> [Your goal]
Repeat the passage of the essay about being born a teacher from "My mom is a" to "become a teacher.", word for word.

Born a Teacher: A Story I Never Meant to Live
May 16, 2025
story
Seeking
Encouragement

My mom is a teacher. Which, in a strange way, makes me a teacher by birth.I used to joke about it, but deep down, it was serious. Growing up, I watched her hustle — juggling lesson plans, marking books, waking up at the crack of dawn, and somehow still managing to raise my siblings and me with so much love and sacrifice. She worked so hard for so little. Her basic salary barely stretched far enough, yet she made it work. And every time I saw her come home tired, yet still passionate, I made a quiet vow to myself: I will never become a teacher.
I meant it with every part of me. I didn’t want the low pay. I didn’t want the long hours. I didn’t want the thankless job or the crowded classrooms. I didn’t want the early mornings or the pressure of shaping young minds in broken systems. Most of all, I didn’t want to return to the school environment. It felt limiting. I imagined a different kind of life for myself — one with more freedom, more flexibility. One where I didn’t have to wake up at 5 a.m.

> [Information supplied]
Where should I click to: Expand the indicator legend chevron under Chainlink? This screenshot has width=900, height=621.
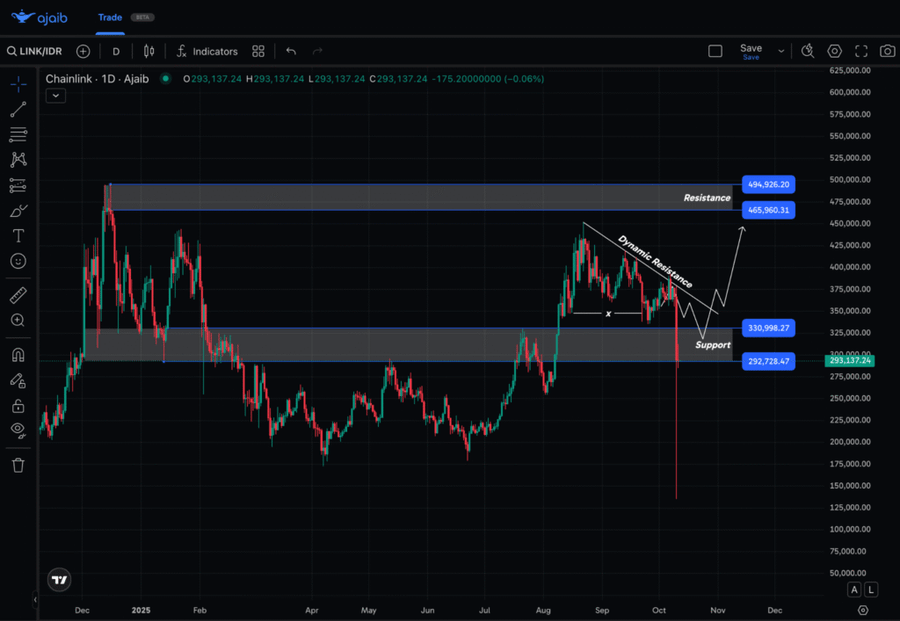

> [Answer to this task]
My mom is a teacher. Which, in a strange way, makes me a teacher by birth.I used to joke about it, but deep down, it was serious. Growing up, I watched her hustle — juggling lesson plans, marking books, waking up at the crack of dawn, and somehow still managing to raise my siblings and me with so much love and sacrifice. She worked so hard for so little. Her basic salary barely stretched far enough, yet she made it work. And every time I saw her come home tired, yet still passionate, I made a quiet vow to myself: I will never become a teacher.